Step 2: Enable outbound access with an SNAT entry
Create an SNAT entry to allow instances in the VPC to initiate outbound connections to the Internet. For instructions, see Create and manage SNAT entries.
Key parameters:
| Parameter | Description |
|---|---|
| SNAT Entry | Scope of instances that use this SNAT entry. Options: Specify VPC (all instances in the VPC), Specify vSwitch (instances on selected vSwitches), or Specify Custom CIDR Block (instances in the specified CIDR block). |
| Select vSwitch | Required when SNAT Entry is set to Specify vSwitch. Select the vSwitches used by your instances. |
| Custom CIDR Block | Required when SNAT Entry is set to Specify Custom CIDR Block. Enter the CIDR block that contains your instances. |
| Select EIP | The EIPs associated with the NAT gateway. Instances use these EIPs to reach the Internet. |
If an instance already has an associated EIP, it uses that EIP for outbound traffic instead of the SNAT entry.
Step 3: Enable inbound access with a DNAT entry
Create a DNAT entry to forward inbound Internet traffic to a specific instance. For instructions, see Create and manage DNAT entries.
Key parameters:
| Parameter | Description |
|---|---|
| Select EIP | The EIP on the NAT gateway that external clients use to reach the instance. |
| Select Private IP Address | The target instance.

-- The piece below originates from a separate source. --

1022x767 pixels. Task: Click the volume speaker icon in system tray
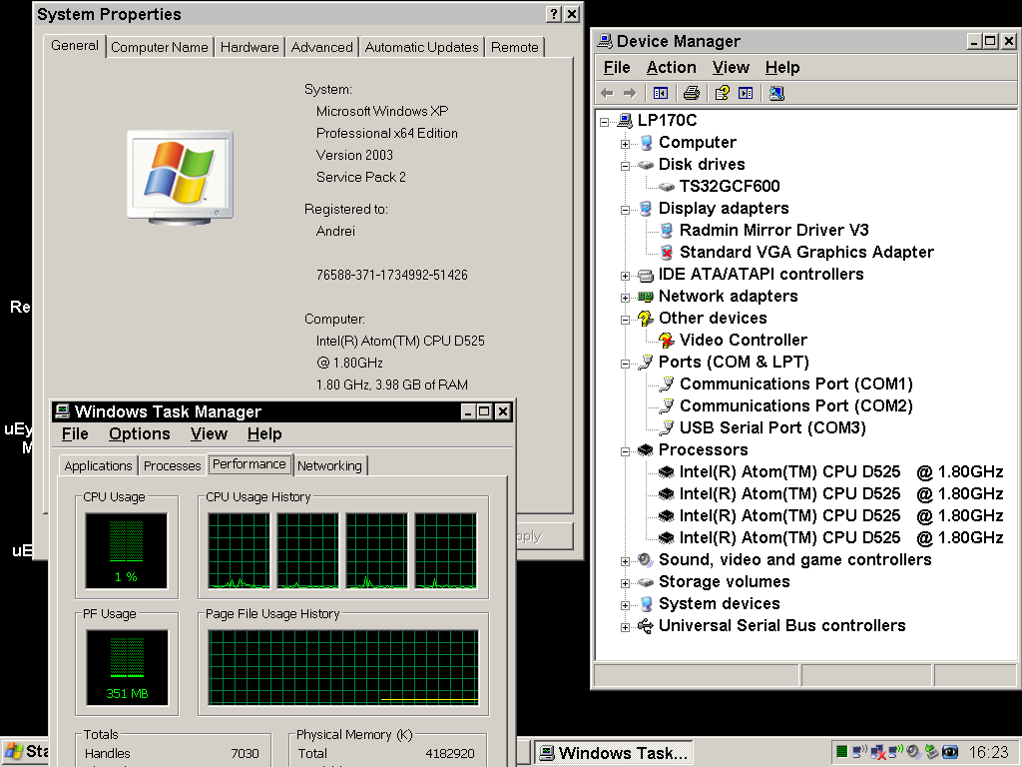tap(912, 752)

Select its elastic network interface (ENI) or enter its private IP address. |
| Port Settings | Mapping mode. Any Port forwards all traffic destined for the EIP to the instance (IP address mapping). Custom Port forwards traffic on a specific protocol and port to the corresponding port on the instance (port mapping). |
For NAT gateway pricing, see Billing of Internet NAT gateways.